Montag, 18. Mai 2009

Als Schluchtensauser unterwegs

Schon vor 2 Jahren wurde im Familienkreis die Idee geboren, den Supermarathon auf dem Rennsteig unter die Füße zu nehmen, wobei mein Schwager der Ideengeber dazu war. Ich war einverstanden und so entschlossen wir beide uns, dieses Vorhaben im Jahre 2009 auch umzusetzen.
Leider stand diese Veranstaltung für uns unter keinem guten Stern, denn mein Schwager zog sich eine langwierige Fußverletzung zu und bei mir sorgte mein Knie dafür, dass ich weder Tempo- noch Bergläufe trainieren konnte. Ich hatte also die besten Vorraussetzungen und entschied mich trotz alledem blauäugig und ohne zu wissen, worauf ich mich einlasse, zwischen Eisenach und Oberhof den Alleinunterhalter (rein auf die Familie bezogen) zu geben. Die Anmeldung, das Buchen eines Hotels und die Bestellung der Fahrkarten war alles kein Problem und so machte ich mich am Freitag vor dem Lauf frohgemut, aber mit einem ziemlich mulmigen Gefühl auf den Weg nach Eisenach.
Im Hotel angemeldet und schon ging es zum Meldebüro auf dem Eisenacher Markt, wo es sehr leer war, ich meine Startnummer in Rekordzeit bekam und auch gleich noch mein Finisher-Shirt ausgehändigt bekam. So etwas verpflichtet und so war ich quasi gezwungen, am nächsten Tag auch die Strecke zu bewältigen.

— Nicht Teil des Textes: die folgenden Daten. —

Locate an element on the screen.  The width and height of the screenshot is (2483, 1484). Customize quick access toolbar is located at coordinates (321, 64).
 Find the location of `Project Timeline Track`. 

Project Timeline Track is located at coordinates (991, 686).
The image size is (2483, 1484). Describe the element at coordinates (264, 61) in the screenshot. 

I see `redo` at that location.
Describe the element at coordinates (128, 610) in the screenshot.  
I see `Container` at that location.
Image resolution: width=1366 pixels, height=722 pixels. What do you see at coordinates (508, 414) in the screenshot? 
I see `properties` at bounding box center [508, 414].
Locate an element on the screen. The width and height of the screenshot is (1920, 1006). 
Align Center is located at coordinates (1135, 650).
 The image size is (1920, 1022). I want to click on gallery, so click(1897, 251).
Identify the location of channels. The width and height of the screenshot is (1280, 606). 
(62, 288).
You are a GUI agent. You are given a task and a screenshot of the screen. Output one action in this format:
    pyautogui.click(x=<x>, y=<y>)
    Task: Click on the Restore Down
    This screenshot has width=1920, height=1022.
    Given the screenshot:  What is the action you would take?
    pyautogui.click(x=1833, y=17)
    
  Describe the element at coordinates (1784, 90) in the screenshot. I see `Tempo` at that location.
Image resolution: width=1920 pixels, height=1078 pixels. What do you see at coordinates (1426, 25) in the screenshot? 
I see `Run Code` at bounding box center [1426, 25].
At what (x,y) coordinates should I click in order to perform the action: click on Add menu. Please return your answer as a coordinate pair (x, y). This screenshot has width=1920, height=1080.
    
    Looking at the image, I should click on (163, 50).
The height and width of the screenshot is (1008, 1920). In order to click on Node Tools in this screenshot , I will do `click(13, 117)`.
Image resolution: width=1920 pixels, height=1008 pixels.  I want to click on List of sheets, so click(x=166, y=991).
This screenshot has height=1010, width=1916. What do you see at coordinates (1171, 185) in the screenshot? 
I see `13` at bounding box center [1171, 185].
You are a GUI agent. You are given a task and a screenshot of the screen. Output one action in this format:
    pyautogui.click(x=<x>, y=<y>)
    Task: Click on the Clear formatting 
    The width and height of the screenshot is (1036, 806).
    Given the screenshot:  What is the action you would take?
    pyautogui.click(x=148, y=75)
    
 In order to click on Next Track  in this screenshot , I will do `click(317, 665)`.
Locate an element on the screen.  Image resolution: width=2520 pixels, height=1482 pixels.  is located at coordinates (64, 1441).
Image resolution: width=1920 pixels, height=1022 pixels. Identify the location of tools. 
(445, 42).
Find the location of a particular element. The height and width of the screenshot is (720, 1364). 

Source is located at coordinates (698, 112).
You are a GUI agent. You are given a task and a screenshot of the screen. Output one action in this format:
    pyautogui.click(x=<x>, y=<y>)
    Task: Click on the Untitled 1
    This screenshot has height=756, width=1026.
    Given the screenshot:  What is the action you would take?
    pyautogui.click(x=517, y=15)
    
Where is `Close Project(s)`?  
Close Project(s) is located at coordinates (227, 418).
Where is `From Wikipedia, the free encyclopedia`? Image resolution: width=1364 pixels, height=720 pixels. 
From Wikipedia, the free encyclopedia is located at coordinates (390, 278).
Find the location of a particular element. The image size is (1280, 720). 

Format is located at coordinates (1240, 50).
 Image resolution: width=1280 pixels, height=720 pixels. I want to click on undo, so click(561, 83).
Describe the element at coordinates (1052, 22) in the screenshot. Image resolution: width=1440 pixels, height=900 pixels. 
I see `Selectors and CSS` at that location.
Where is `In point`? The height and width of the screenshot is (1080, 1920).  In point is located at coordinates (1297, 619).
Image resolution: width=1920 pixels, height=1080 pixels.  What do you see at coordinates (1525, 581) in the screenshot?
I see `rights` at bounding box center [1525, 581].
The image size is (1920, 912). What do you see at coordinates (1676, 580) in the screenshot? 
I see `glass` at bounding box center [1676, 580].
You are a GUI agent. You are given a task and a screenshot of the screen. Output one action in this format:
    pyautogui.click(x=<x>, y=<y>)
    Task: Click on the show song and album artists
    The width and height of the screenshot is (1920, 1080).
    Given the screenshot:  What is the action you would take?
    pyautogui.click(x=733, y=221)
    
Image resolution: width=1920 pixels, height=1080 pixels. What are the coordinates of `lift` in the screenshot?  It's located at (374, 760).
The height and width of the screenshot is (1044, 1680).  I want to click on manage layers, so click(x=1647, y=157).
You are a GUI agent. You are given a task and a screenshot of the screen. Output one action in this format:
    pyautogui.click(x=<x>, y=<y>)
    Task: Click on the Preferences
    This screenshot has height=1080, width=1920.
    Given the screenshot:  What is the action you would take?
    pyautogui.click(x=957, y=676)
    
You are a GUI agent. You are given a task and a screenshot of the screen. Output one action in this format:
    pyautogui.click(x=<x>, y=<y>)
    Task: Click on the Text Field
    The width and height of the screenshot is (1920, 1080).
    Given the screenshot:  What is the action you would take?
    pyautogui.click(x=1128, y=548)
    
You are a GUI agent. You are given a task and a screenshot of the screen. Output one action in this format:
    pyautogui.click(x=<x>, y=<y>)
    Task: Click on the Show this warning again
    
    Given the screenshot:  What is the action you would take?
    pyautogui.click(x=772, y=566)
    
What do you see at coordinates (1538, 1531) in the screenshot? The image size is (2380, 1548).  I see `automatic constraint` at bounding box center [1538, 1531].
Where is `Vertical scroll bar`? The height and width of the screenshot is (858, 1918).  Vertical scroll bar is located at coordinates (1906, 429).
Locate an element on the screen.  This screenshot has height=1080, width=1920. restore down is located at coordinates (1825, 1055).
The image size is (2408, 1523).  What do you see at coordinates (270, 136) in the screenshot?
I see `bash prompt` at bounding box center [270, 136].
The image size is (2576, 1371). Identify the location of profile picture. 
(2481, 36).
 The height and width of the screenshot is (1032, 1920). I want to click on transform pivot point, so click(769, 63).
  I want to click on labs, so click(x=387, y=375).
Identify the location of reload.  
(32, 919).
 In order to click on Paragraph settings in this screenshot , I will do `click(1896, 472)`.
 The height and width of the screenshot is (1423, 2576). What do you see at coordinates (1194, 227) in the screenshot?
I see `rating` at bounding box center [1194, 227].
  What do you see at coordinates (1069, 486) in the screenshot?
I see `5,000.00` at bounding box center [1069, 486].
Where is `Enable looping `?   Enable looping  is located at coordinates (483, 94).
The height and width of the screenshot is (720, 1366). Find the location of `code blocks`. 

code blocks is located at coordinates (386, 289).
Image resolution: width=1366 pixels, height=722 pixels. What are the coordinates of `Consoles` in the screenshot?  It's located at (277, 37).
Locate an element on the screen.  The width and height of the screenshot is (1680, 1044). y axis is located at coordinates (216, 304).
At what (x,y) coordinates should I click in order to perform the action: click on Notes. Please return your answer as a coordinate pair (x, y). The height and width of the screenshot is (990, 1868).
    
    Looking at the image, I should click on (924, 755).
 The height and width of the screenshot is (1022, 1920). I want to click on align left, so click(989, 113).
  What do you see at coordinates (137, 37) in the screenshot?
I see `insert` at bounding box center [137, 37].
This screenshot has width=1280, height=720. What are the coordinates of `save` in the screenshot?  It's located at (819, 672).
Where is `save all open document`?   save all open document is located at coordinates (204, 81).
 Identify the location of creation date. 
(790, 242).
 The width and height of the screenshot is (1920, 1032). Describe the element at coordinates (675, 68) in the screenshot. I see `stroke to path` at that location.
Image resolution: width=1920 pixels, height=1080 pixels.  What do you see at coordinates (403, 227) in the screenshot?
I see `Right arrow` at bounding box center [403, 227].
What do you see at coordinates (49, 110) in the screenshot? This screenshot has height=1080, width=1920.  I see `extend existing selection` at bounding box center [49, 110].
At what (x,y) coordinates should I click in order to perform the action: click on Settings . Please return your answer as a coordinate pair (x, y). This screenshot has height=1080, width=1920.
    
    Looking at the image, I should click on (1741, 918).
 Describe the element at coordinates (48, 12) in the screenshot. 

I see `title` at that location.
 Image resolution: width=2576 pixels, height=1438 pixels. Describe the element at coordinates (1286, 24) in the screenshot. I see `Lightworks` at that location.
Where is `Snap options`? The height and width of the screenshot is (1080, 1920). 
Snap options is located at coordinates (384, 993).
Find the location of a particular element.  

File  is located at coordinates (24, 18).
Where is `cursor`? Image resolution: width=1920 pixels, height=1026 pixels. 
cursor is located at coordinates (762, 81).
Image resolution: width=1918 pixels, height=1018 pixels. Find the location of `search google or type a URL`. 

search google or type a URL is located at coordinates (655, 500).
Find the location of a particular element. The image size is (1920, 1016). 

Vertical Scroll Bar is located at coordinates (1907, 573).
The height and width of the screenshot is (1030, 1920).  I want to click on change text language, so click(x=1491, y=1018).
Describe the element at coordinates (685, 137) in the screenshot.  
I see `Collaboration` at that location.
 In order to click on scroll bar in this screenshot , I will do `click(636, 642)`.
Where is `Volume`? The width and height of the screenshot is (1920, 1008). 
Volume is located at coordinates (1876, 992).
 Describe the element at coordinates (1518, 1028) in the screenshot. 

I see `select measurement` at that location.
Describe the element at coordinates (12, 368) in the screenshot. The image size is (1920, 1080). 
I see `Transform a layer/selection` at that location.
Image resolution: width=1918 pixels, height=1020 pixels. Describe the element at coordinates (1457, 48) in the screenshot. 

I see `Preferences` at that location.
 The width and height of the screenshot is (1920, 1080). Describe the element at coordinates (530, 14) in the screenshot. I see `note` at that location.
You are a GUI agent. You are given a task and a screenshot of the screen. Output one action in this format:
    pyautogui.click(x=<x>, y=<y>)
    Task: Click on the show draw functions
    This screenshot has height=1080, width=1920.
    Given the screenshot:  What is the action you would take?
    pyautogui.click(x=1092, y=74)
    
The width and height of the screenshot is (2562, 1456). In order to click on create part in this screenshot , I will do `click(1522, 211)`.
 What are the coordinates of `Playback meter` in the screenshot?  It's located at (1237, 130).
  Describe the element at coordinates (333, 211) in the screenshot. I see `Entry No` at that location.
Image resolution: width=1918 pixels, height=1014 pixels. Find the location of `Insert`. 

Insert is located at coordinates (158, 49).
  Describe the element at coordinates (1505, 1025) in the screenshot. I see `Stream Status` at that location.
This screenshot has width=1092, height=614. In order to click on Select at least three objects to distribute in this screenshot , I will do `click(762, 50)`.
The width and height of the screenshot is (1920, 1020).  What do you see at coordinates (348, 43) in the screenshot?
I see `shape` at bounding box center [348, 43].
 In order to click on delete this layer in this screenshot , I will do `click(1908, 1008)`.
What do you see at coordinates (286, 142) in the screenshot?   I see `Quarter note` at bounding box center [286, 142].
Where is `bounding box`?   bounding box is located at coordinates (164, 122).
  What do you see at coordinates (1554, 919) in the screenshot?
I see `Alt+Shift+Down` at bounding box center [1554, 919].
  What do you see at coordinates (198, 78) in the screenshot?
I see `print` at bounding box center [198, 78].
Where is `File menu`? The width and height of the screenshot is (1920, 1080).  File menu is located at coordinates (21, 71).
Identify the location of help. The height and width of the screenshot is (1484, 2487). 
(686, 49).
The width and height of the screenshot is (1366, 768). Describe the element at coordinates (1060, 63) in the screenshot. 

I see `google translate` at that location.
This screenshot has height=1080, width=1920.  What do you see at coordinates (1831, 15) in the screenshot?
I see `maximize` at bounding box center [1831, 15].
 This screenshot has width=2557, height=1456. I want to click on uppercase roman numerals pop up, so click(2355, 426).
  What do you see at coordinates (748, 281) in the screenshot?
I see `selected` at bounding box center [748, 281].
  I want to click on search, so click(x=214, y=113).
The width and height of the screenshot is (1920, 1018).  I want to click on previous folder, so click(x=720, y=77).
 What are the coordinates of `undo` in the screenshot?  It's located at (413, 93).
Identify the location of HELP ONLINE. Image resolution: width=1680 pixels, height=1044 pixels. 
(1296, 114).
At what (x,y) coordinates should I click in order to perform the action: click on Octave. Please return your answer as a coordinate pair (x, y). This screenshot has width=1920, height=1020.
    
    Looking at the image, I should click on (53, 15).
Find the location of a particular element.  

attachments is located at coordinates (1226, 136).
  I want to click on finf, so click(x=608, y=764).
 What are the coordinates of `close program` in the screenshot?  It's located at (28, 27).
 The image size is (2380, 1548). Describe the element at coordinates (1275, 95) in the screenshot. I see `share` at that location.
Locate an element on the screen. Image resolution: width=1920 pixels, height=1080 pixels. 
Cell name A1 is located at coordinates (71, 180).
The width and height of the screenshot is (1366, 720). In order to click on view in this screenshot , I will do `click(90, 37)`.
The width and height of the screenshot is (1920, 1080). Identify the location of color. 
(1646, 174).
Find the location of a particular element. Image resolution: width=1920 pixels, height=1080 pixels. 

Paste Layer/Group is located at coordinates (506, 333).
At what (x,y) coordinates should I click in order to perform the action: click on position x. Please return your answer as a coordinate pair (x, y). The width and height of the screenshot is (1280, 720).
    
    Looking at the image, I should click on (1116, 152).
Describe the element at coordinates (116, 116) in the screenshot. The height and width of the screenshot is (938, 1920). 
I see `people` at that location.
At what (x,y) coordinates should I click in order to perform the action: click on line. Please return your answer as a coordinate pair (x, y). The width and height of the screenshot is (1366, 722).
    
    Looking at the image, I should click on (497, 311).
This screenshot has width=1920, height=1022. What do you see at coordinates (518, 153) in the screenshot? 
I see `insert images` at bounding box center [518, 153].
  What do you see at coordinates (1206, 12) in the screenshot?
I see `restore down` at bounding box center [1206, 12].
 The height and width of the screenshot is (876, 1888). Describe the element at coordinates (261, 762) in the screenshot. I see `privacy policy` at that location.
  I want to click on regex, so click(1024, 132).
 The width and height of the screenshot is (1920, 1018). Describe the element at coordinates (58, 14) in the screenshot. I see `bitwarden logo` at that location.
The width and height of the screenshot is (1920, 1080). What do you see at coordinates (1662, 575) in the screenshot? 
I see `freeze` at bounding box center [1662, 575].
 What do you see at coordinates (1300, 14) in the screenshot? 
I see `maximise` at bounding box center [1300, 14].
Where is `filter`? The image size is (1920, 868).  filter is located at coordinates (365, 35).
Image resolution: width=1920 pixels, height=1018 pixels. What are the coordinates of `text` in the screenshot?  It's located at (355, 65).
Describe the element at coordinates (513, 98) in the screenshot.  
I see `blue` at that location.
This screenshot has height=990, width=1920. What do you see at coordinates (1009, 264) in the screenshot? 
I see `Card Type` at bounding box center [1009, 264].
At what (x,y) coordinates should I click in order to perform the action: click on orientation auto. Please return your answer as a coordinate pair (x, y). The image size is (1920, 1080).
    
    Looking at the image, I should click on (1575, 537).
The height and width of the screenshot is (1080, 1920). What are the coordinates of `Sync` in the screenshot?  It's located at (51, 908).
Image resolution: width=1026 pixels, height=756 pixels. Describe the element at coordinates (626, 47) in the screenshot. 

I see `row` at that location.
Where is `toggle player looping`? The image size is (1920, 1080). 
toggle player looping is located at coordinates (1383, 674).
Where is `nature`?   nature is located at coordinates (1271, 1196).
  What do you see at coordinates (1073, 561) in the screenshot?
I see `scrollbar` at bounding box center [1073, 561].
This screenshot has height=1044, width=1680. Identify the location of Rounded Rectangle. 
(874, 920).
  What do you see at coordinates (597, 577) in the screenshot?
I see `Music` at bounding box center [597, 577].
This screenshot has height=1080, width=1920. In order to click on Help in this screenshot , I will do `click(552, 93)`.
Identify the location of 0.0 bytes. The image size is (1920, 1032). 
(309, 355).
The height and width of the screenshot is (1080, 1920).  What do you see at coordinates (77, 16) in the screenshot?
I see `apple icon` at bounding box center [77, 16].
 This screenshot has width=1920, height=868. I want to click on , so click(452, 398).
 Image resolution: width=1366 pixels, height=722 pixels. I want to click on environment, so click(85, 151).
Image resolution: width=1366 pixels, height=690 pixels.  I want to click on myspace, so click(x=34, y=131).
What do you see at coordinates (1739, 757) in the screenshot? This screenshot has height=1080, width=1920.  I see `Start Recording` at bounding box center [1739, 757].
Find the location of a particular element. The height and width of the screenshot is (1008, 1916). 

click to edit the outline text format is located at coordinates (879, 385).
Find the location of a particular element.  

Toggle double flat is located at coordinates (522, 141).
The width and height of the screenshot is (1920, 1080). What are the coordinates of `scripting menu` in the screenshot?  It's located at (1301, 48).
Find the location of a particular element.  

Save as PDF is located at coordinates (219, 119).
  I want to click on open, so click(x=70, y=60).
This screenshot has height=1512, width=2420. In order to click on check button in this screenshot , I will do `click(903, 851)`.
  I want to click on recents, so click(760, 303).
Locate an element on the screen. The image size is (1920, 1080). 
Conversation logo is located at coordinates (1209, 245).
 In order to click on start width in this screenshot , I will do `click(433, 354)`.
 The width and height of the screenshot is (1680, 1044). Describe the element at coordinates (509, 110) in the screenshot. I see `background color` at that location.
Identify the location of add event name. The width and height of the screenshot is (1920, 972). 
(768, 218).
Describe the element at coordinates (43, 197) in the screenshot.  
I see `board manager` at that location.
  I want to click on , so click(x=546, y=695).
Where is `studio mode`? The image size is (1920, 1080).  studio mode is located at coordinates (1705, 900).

Ich reihte mich ein in die da noch ziemlich lange Kloßschlange und konnte schließlich meine Portion fassen, wobei ich mein Rotkraut noch kurzfristig gegen einen dritten Kloß tauschen konnte. Die Party im Festzelt habe ich mir dann geschenkt, schließlich musste ich ja beizeiten aus den Federn. Auf dem Weg zum Hotel habe ich dann noch Peter getroffen und hatte da schon so einen Tunnelblick, dass ich ihn erst gar nicht erkannt habe, sorry.
Die Nacht war kurz, denn kurz nach Mitternacht weckte mich ein heftiges Gewitter und ich befürchtete für den Renntag das Schlimmste. Endgültig vorbei war es dann kurz nach 4 Uhr in der Früh, die Henkersmahlzeit wurde vom Hotel kredenzt und der bange Blick war gen Himmel gerichtet. Ein Sportsfreund bemerkte meinen skeptischen Blick und versprach mir trockenes Wetter, womit er tatsächlich Recht behalten sollte.
Kleidertechnisch entschied ich mich für die Variante olauku (oben lang, unten kurz), was wohl ein wenig suboptimal war, denn vor dem Start fror ich doch ziemlich. Am Start erst ein Schwatz mit Dirk, dann kam auch noch Peter hinzu und schon ging es endlich los, wobei ich mich so ziemlich ans Ende gestellt hatte. Kaum aus Eisenach heraus gab es erstmal Stau, der Weg war sehr schmal und von dem nächtlichen Gewitter völlig verschlammt, so dass man schön hintereinander laufen musste und stets aufpassen musste, dass die Füße nicht plötzlich mit dem Kopf die Position tauschen. Als dann die ersten drei Kilometer nach einer knappen halben Stunde passiert waren, schwante mir schon, dass mein „Zeitziel“ von 10 Stunden wohl nur schwer zu erreichen sein wird.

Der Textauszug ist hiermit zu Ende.